Changes in Seismicity, Stress, and Stress Proxies Before and After the Large Seismic Event with Mw 4.2 on May 18, 2020 in Kiirunavaara Mine (Sweden)

Abstract

ABSTRACT: An unusually large event with moment magnitude MW 4.2 occurred on May 18, 2020 in Kiirunavaara Mine (Sweden), followed by very intense aftershock activity for about 2 weeks. A comprehensive interdisciplinary study found that the event was the result of a combination of stress, rock stiffness, strength, structural and mining factors. In this paper, we concentrate on the observed patterns of seismic source parameters, inferred seismic velocity, and inferred stress and strain changes before and immediately after the large event, to appreciate potential warning signs for future similar events. The observations of the relation between investigated source parameters - apparent stress, energy index and seismic velocity changes - and calibrated stress and strain change from a calibrated mine scale numerical model, add to the understanding of system changes during the event and may assist in future to infer the stability state of parts of the mine, and potentially to identify some emerging instability hazards. 1. INTRODUCTION The Kiirunavaara Mine is a Sub-Level Caving (SLC) mine located in the north of Sweden, currently producing 25 Mtones crude iron ore per year. The production areas span ∼4 km along strike with footwall to hangingwall width varying from 30 to 150 m (Figure 1). The mine is divided into 10 production areas (blocks) along the strike, numbered by the central Y-coordinate. The mine was declared significantly seismically active after a 2008 seismic event in Block 19 (22) which caused significant damage across sub-levels from 907-964 m. Today, the mine has one of the world's largest underground seismic systems with approximately 250 geophones (Figure 1) covering the production areas with a typical magnitude of completeness of the seismic system of around ML -1.5 (Dineva and Boskovic, 2017).
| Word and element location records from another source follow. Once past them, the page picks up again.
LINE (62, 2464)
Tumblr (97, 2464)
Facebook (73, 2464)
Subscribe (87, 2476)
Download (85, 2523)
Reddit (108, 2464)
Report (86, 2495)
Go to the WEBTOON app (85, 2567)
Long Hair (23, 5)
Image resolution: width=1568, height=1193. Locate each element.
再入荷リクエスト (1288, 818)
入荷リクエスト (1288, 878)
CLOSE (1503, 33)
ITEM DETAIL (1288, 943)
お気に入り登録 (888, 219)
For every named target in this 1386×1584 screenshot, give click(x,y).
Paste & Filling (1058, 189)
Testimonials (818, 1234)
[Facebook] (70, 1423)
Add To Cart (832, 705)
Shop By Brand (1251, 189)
This study aims to continue the seismological investigation of the M 4.2 event, looking at long- and short-term changes in patterns of seismicity and quantitative seismological measures such as energy index, cumulative seismic moment and apparent stress, and relate them to numerical modeling results. The work also aims to progress the integration, in the mine's workflow for observational management of seismic hazard, of calibrated numerical modelling forecasts of stress with quantitative seismological parameters and seismic wave velocity changes inferred via passive tomography.